Kuchel O, Buu N T, Hamet P, Guthrie G P, Cuche J L, Boucher R, Genest J
Contrib Nephrol. 1977;8:27-36. doi: 10.1159/000400611.
Essential hypertension (EH) can be subdivided according to the sympathetic and renin activity into two contrasting forms: (1) borderline beta-hyperadrenergic renin hyperresponsive and (2) stable beta-hypoadrenergic renin hyporesponsive EH. These two forms probably represent two expreme poles in the spectrum of EH in which sympathetic and renin hyper- or hyporeactivity cannot be accounted for by catecholamine determinations solely. beta-Adrenergic responsiveness monitored by plasma cyclic AMP determinations revealed plasma cyclic AMP, renin and circulatory hyperresponsiveness to isoproterenol in borderline hyperadrenergic EH while the opposite, cyclic AMP and renin hyporesponsiveness to insulin-induced hypoglycemia have been described in low renin stable EH. The kidney is in the center of the adrenergic abnormality in the two forms of EH with the borderline one excreting into the urine catecholamines not accounted for by their glomerular filtration. Catecholamines solely, however, do not account for the differences in both forms of EH which can probably be attributed to their different beta-adrenergic responsiveness.

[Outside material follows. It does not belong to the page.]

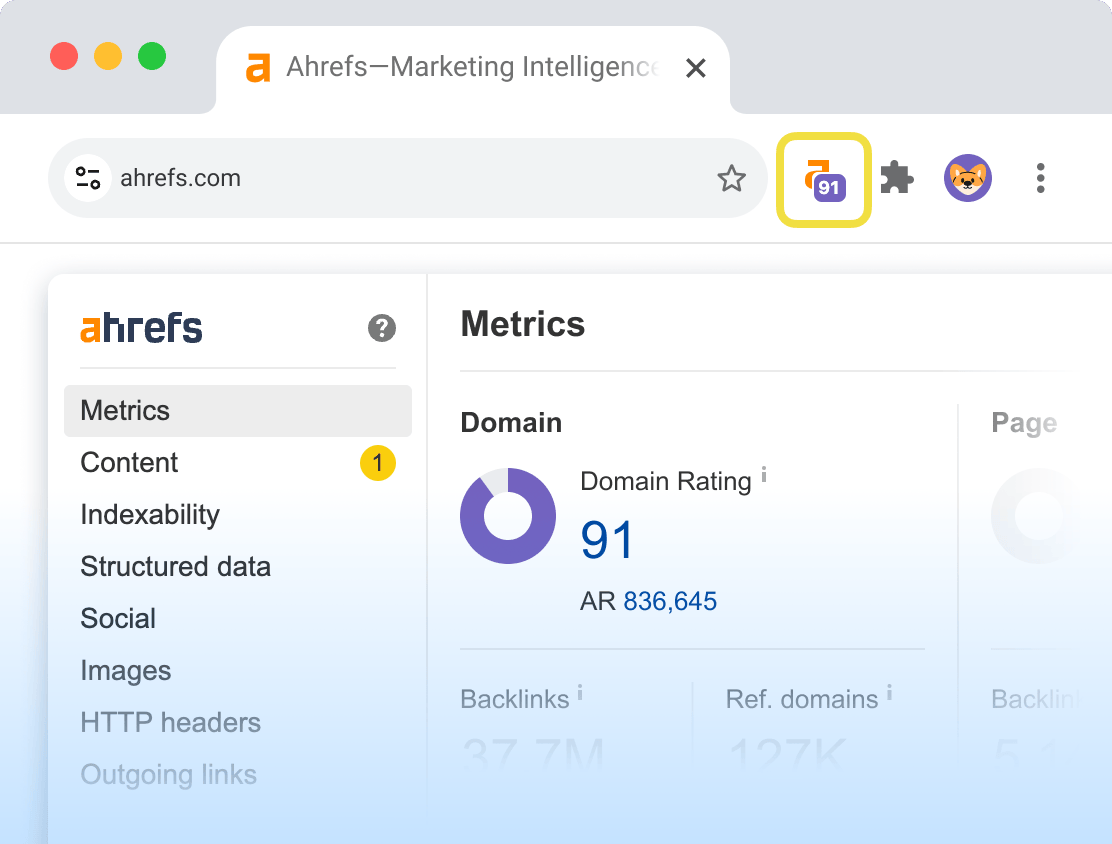Click the Backlinks info icon

click(580, 692)
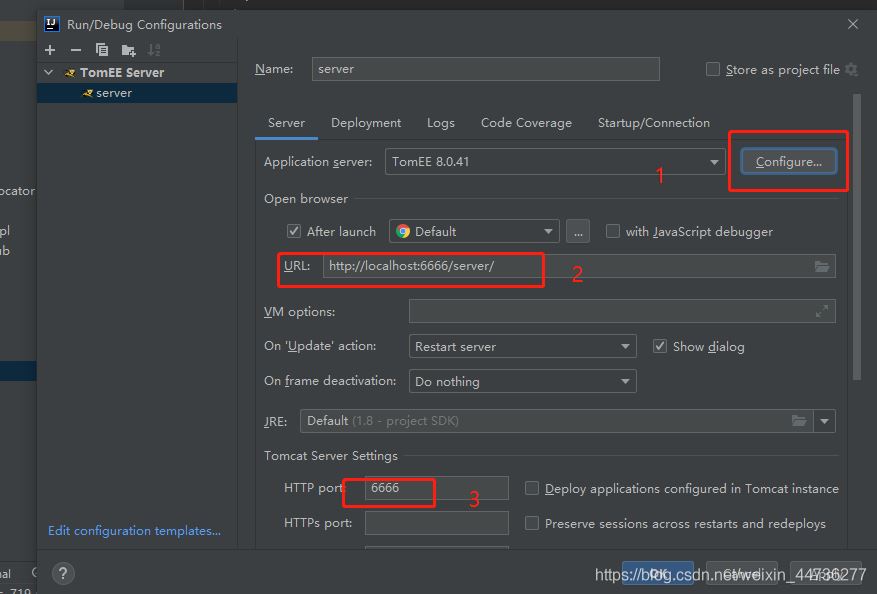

原发性高血压(EH)可根据交感神经和肾素活性分为两种截然不同的类型:(1)临界β-高肾上腺素能肾素高反应性型和(2)稳定的β-低肾上腺素能肾素低反应性型EH。这两种类型可能代表了EH谱系中的两个极端,其中交感神经和肾素的高反应性或低反应性不能仅通过儿茶酚胺测定来解释。通过血浆环磷酸腺苷(cAMP)测定监测的β-肾上腺素能反应性显示,在临界高肾上腺素能EH中,血浆cAMP、肾素以及对异丙肾上腺素的循环高反应性,而在低肾素稳定型EH中,已描述了对胰岛素诱导的低血糖的相反情况,即cAMP和肾素低反应性。在这两种类型的EH中,肾脏处于肾上腺素能异常的中心,临界型将儿茶酚胺排泄到尿液中,而这些儿茶酚胺并非由肾小球滤过所致。然而,仅儿茶酚胺并不能解释这两种类型EH的差异,这些差异可能归因于它们不同的β-肾上腺素能反应性。